On Monday, Palmetto City Commissioners unanimously voted to approve a site plan for the expansion of Blackstone Park on 14th Avenue West, the future site of three regulation size ballfields for the team.

With the approval, Manatee County can move forward with putting the construction of the project to bid.

"I am absolutely so excited," Palmetto Mayor Shirley Bryant said. "You don't walk away and not see these children that want to play ball."

Since 2009, the Little League has played at the two adult softball fields at Blackstone Park after Palmetto officials sold the Little League's previous home to the county school board as a site for a new elementary school.

In September, the Manatee County Commission approved a $3.3 million plan for construction of the fields.

Though the land is owned by the county, the facility must meet city code requirements.

The city of Palmetto has agreed to contribute $800,000 toward the cost of the complex, with county park impact fees and community partnerships providing the rest of the money.

Bryant said the goal was to build a local complex so the youths of Palmetto wouldn't have to travel.

"That's what's important to me, is those kids that are lost in this process that don't have an opportunity unless we have local field ability," she said.

The expansion is set for the northeast end of the park along 23rd Street West and also will include a parking lot, press box, concession building, bleachers, sidewalks and lighting.

The city considered buying about 10 acres of land between 11th and 14th avenues west, but the price for the land was more than the city could afford.

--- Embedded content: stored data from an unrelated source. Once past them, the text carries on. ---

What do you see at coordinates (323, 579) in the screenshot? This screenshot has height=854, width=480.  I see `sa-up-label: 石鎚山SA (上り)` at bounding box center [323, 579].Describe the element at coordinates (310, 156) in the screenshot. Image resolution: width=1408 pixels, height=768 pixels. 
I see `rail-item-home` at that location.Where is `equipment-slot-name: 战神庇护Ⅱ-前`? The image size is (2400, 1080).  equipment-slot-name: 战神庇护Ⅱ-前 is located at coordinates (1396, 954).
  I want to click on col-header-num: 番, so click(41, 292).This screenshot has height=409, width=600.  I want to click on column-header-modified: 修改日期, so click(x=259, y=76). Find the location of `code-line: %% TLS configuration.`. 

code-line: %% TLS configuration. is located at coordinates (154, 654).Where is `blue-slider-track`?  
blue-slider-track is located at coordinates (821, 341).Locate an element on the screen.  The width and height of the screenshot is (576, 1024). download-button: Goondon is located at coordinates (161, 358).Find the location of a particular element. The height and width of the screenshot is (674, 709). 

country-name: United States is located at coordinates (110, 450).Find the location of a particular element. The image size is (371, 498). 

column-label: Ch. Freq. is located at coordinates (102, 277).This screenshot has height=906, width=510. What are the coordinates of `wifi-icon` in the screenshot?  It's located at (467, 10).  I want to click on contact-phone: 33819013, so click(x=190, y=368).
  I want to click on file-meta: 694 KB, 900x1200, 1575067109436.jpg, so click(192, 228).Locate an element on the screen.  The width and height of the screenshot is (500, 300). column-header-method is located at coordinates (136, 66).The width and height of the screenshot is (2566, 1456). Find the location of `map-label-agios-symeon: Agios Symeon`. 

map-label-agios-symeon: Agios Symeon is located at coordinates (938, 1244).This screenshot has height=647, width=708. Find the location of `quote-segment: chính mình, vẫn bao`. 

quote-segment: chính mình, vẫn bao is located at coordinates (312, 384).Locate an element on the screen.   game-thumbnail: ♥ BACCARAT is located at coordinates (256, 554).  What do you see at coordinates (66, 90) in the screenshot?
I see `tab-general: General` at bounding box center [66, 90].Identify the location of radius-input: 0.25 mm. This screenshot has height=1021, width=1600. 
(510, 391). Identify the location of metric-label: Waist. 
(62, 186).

The planned project consists of remediating the top layer of existing soil at the site by hauling it to the Lena Road landfill and exchanging it for clean fill that will serve as a buffer.

The current soil is contaminated as a result of previous farming.

In other news, the city's Community Redevelopment Agency announced it applied Monday for a $250,000 restoration grant through the Gulf Coast Ecosytem Restoration Council to restore historic wetlands on 12-acres of lands designated as the future site of Martin Luther King Jr. Park. The park, which will surround the Palmetto Youth Center, 501 17th St. W., will cost$1.1 million.

The new park will feature a man-made lake, trails and restored wetlands and is expected to be completed by August.

The city has already secured a $500,000 grant from the Southwest Florida Water Management District for the building park. If the city is awarded the restoration grant, city clerk Jim Freeman said the city will only have to fund the remaining costs.